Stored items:
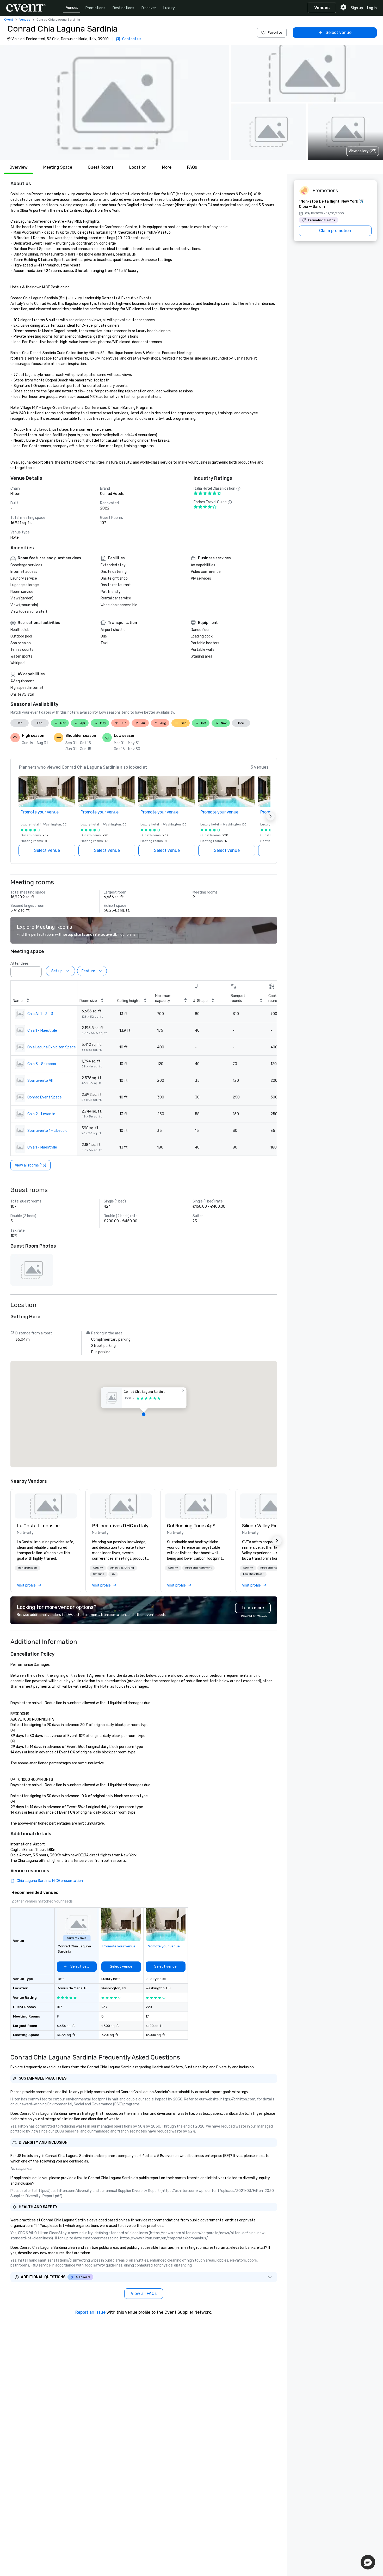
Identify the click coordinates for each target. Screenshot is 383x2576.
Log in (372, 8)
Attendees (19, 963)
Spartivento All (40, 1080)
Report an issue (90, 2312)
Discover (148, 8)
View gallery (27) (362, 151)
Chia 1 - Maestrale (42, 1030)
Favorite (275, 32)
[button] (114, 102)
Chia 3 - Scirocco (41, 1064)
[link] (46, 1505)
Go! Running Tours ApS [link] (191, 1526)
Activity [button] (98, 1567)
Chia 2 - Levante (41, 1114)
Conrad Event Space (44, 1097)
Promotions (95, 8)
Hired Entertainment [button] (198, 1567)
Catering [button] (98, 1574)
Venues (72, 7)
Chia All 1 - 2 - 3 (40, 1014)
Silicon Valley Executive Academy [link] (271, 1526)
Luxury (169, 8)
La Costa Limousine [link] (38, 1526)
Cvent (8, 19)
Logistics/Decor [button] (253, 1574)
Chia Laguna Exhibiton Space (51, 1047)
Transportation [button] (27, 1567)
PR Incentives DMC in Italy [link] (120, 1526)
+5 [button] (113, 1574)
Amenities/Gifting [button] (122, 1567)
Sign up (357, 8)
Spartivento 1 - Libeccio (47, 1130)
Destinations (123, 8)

__What you will do__. Give the exact lines, and only those, from the line containing "Attendees (19, 963)" through the line containing "Hired Entertainment [button] (198, 1567)" in the entries above.

__Response below__.
Attendees (19, 963)
Spartivento All (40, 1080)
Report an issue (90, 2312)
Discover (148, 8)
View gallery (27) (362, 151)
Chia 1 - Maestrale (42, 1030)
Favorite (275, 32)
[button] (114, 102)
Chia 3 - Scirocco (41, 1064)
[link] (46, 1505)
Go! Running Tours ApS [link] (191, 1526)
Activity [button] (98, 1567)
Chia 2 - Levante (41, 1114)
Conrad Event Space (44, 1097)
Promotions (95, 8)
Hired Entertainment [button] (198, 1567)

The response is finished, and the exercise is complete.